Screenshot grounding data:
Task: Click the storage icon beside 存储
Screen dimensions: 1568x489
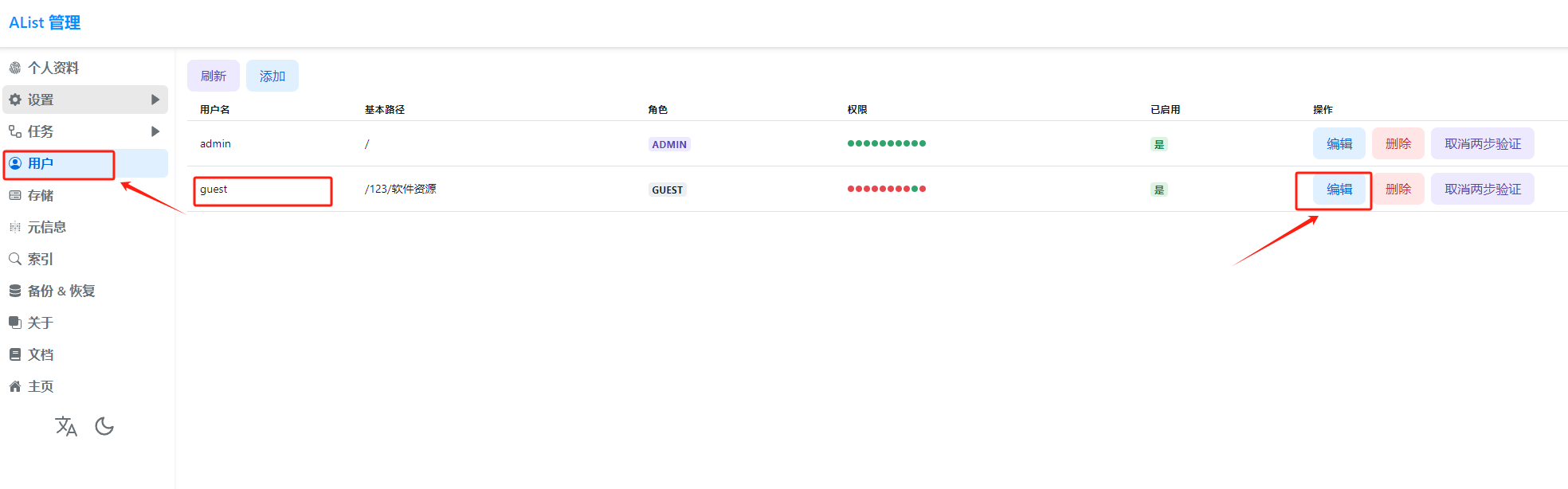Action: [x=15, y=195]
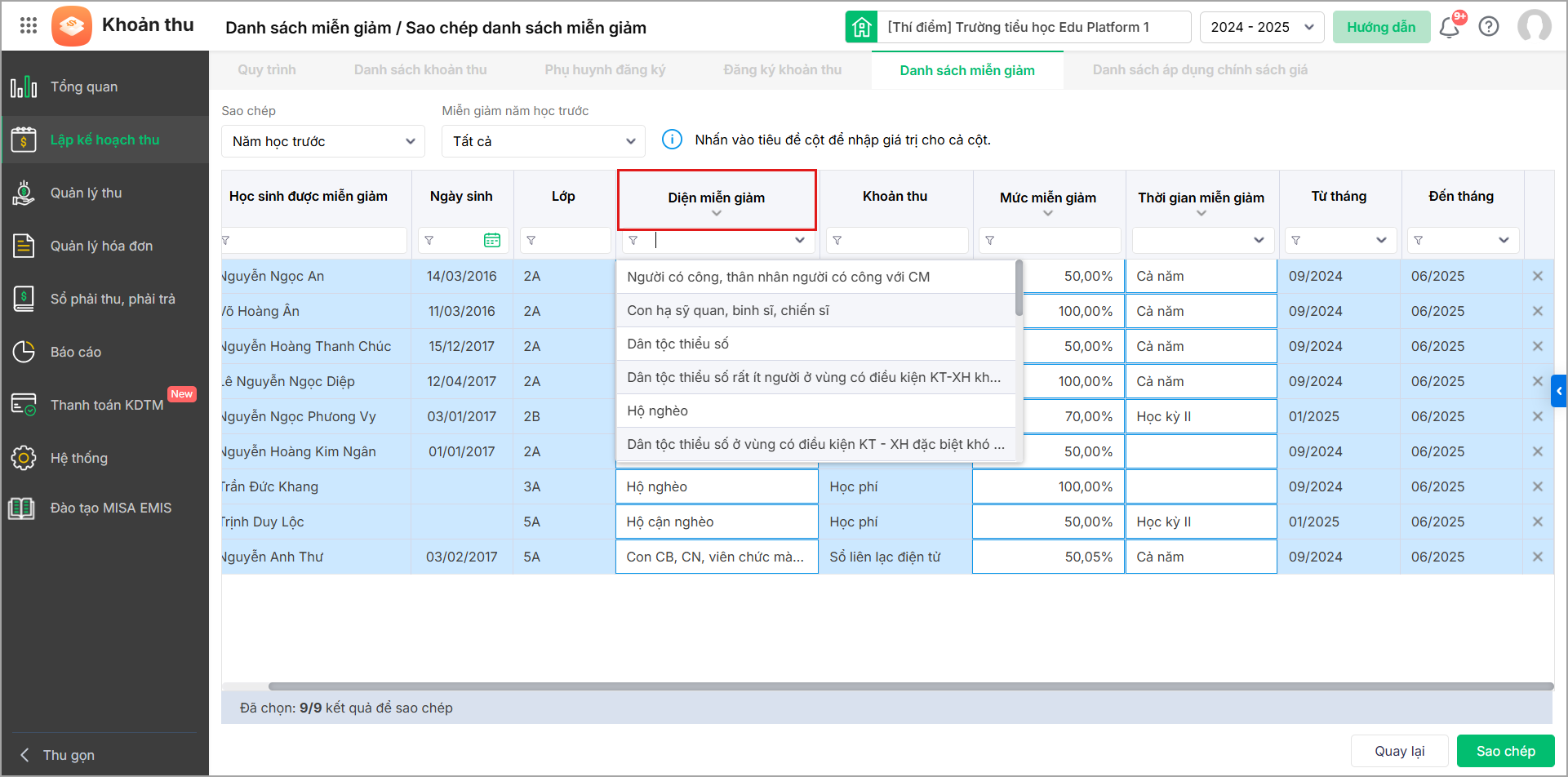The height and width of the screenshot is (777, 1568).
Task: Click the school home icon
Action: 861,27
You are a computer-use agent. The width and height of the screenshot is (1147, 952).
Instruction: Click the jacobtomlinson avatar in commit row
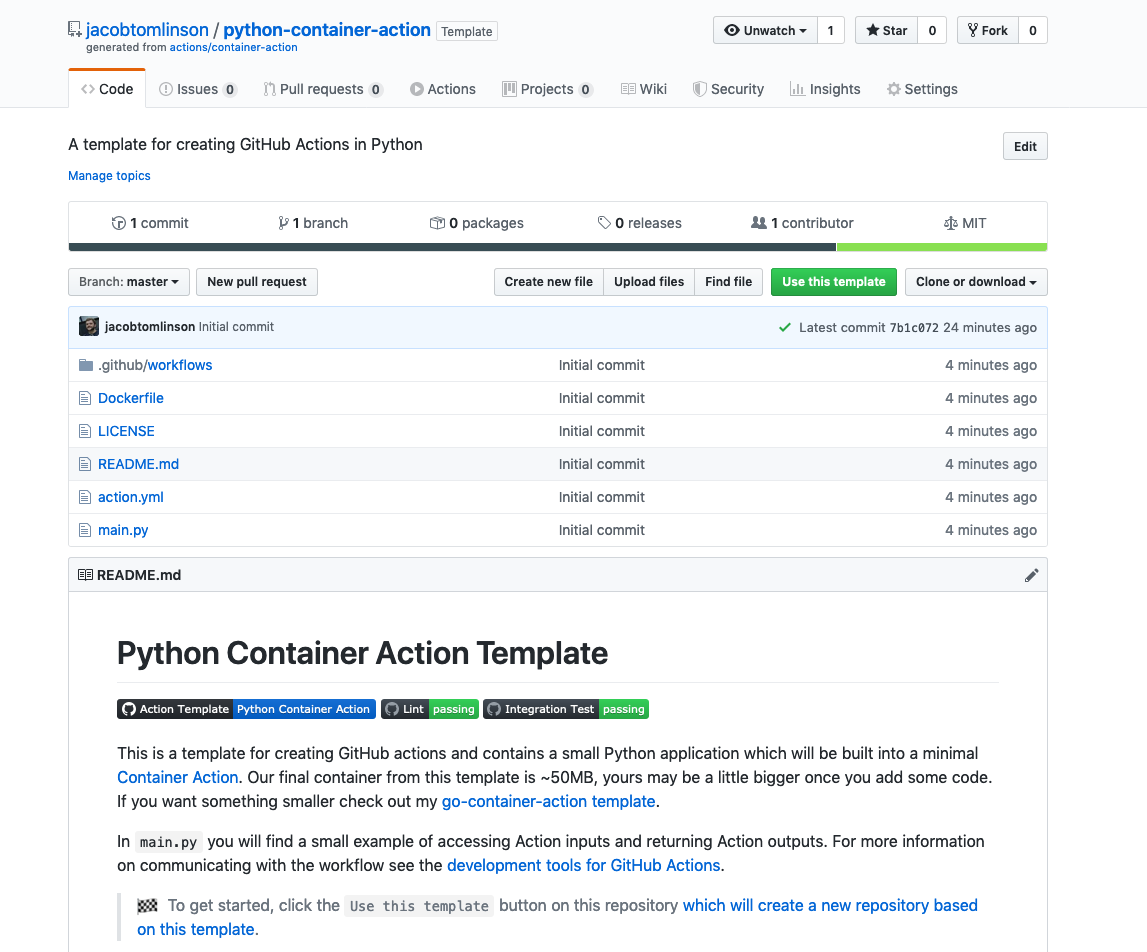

## WORK REQUIRED
The lines above must be transcribed exactly, with every picture left out.

## RESULT OF THIS EXERCISE
Task: Click the storage icon beside 存储
Screen dimensions: 1568x489
Action: [x=15, y=195]
The height and width of the screenshot is (777, 1568).
Task: Click the school home icon
Action: 861,27
You are a computer-use agent. The width and height of the screenshot is (1147, 952).
Instruction: Click the jacobtomlinson avatar in commit row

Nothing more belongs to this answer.